San Diego

PG&E Makes Apparent Policy Change for Fire Season

A PG&E executive signaled Friday an apparent about-face in the company’s stance on reclosers – automated devices that other utilities have long disabled to limit fire danger but PG&E left on for most lines before last October’s North Bay firestorm.

“We continue to evolve our policies and practices with regard to reclosers,” PG&E’s electrical operations executive Patrick Hogan told a committee of legislators meeting in Santa Rosa Friday to examine what happened in the recent firestorms.

NBC Bay Area first told you about the possible role of those devices in the North Bay firestorm.

They automatically send three jolts of energy after a fault occurs on a line.

If the malfunction is only temporary, as is most common, service is quickly restored without having to send a repair crew.

But if a line is severed in high wind, reclosers send sparks flying from the downed line onto nearby grass and trees. Southern California utilities have long disabled their recloser devices in fire season because of the danger they pose.

Recloser technology has been tied to a major fire in San Diego back in 2007 and a massive wildfire in Australia two years later.

Regulators recently found San Diego Gas and Electric was negligent for leaving reclosers on before the Witch fire in 2007, despite knowing about the inherent danger since 2001.

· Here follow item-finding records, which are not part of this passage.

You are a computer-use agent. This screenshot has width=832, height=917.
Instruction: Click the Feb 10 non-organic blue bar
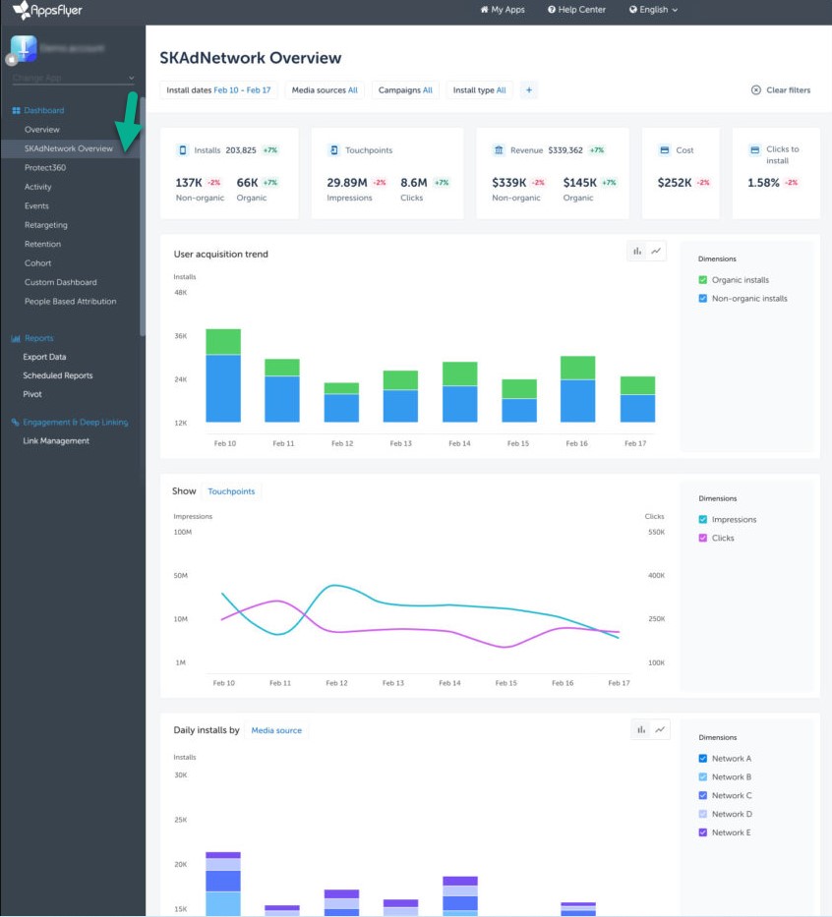pos(223,388)
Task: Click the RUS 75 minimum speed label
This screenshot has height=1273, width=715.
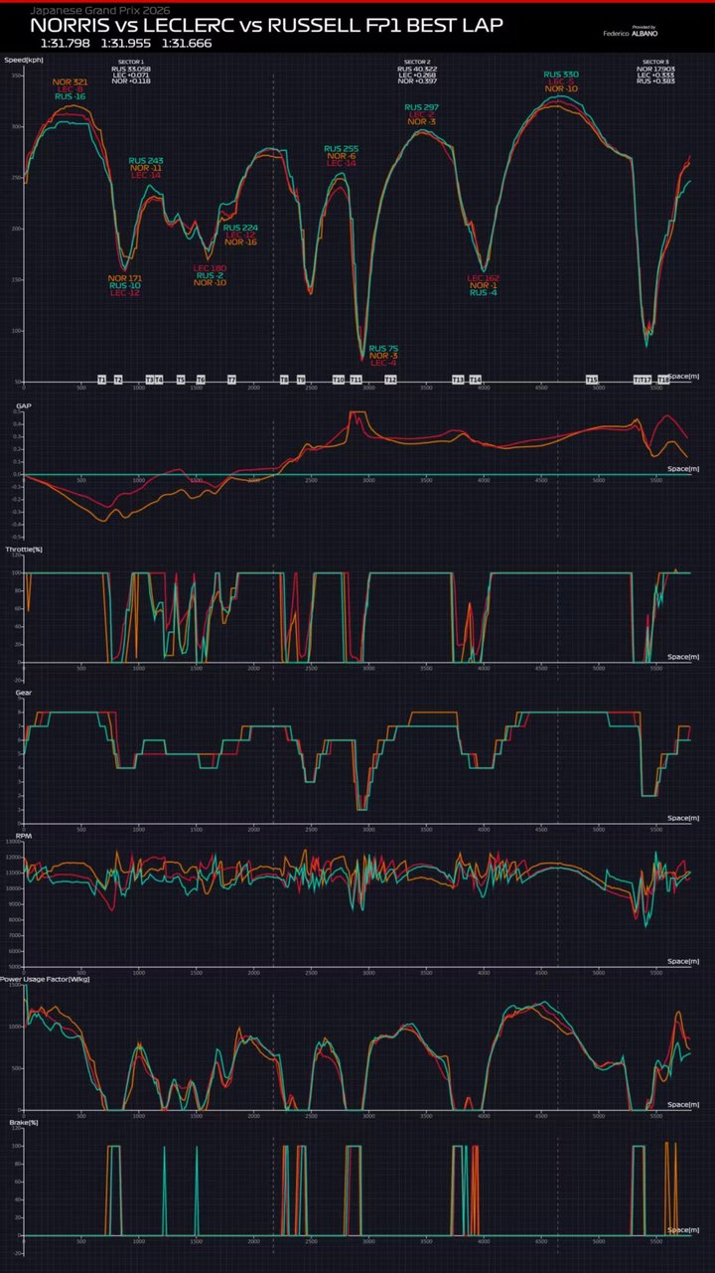Action: [x=383, y=349]
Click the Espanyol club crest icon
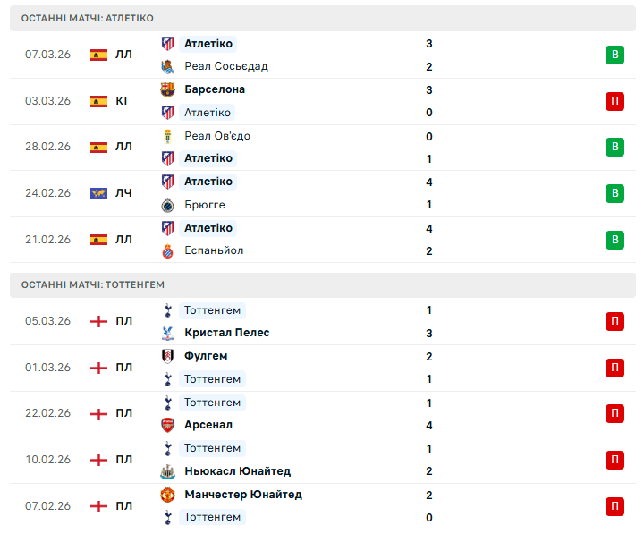644x534 pixels. click(167, 250)
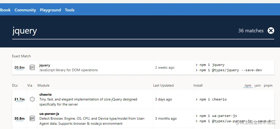Switch install commands to pnpm
This screenshot has height=129, width=280.
268,86
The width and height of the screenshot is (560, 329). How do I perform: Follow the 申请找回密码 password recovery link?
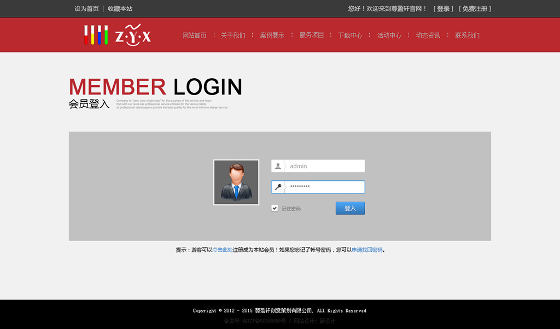[x=367, y=250]
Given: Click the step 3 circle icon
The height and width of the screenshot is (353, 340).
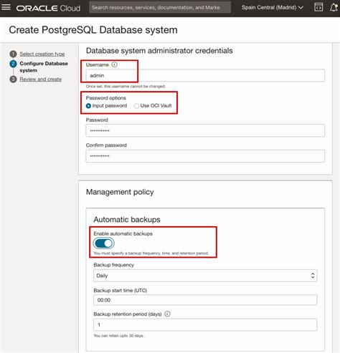Looking at the screenshot, I should pos(13,79).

Before the October wildfire, PG&E opted to shut down just 38 of its reclosers as part of a pilot project limited to the worst wildfire-prone areas, its officials have said. That included just three in the hardest hit fire areas of Napa and Sonoma.

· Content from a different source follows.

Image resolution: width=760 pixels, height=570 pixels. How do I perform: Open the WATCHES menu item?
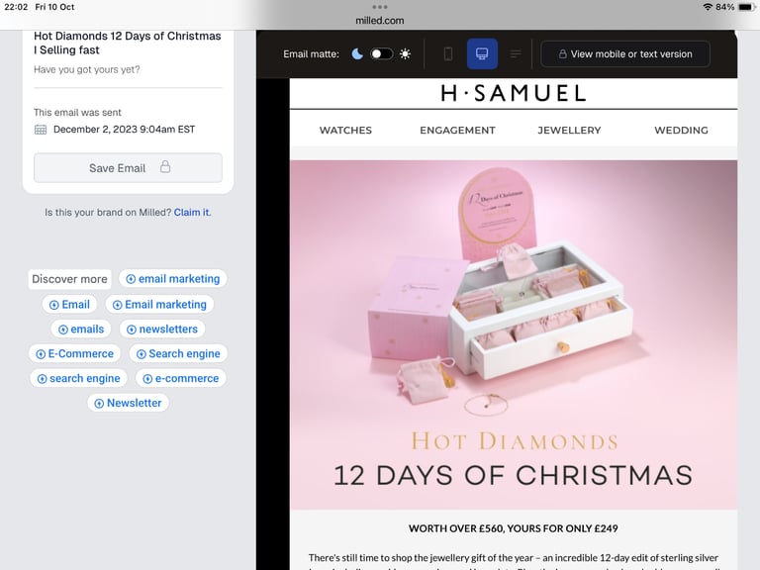click(345, 130)
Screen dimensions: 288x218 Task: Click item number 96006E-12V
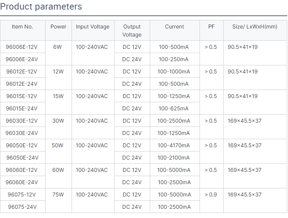point(21,47)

But in December, the utility disabled 4,000 reclosers across its service territory, Hogan said on Friday.

State Sen. Jerry Hill said he was surprised to learn about PG&E’s shift in policy. He said the change suggests the utility mishandled its North Bay response, given that it was well aware of the extreme winds and fire danger days in advance.

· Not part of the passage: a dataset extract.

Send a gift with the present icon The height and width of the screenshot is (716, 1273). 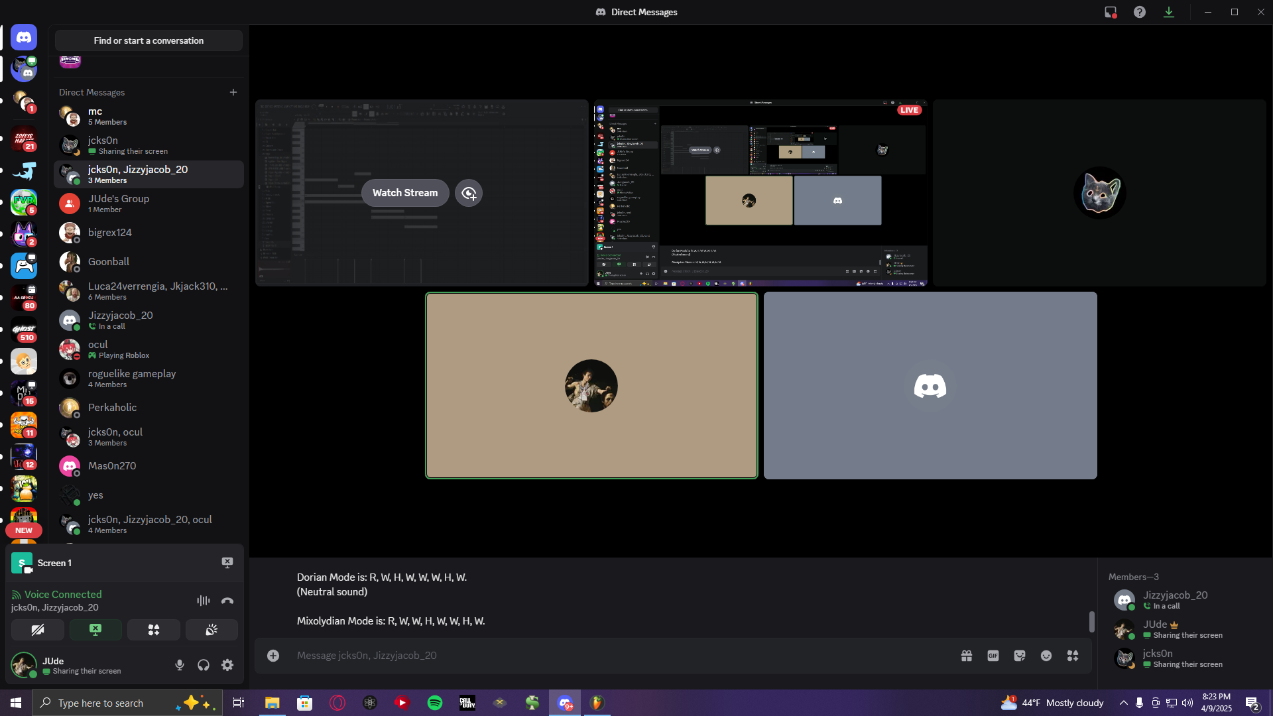coord(967,656)
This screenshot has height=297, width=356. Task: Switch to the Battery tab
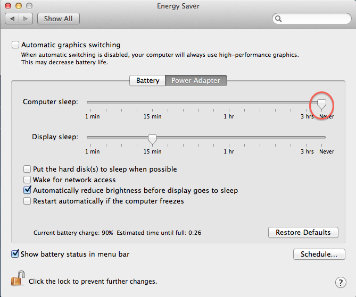(x=147, y=81)
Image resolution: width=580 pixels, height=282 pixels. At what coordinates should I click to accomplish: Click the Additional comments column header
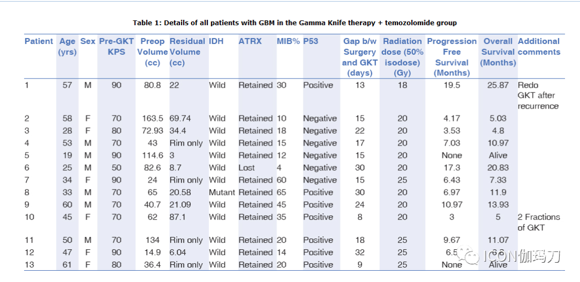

“They limited the deactivation of their reclosers to a small number in October,” Hill said in an interview after the hearing, “when they had the capability of doing that to 4,000. Why didn’t do the 4,000 in October, that’s a question we have to ask them.”

Hogan testified the limited pilot project was simply an effort to gauge the impact of recloser shutdown. He repeatedly asserted that not all utility territories are alike, an apparent effort to distinguish PG&E from the two Southern California utilities.

Also at the hearing in Santa Rosa, Public Utilities Commission President Michael Picker admitted that the state regulatory agency was “caught flatfooted” by the unprecedented winds in October. Even now, he said, the CPUC remains ill-staffed and ill-equipped to assure safety given what has become a year round fire threat.

“With more and frequent fires, perfect safety is going to be really hard for us to reach,” Picker said. “That’s why I’m personally very fearful.”

At the start of the hearing, Cal Fire director Ken Pimlott set the tone by saying that everyone has to cooperate in the face of the unprecedented fire danger from climate change.

“We have a lot of work to do to reduce this risk.”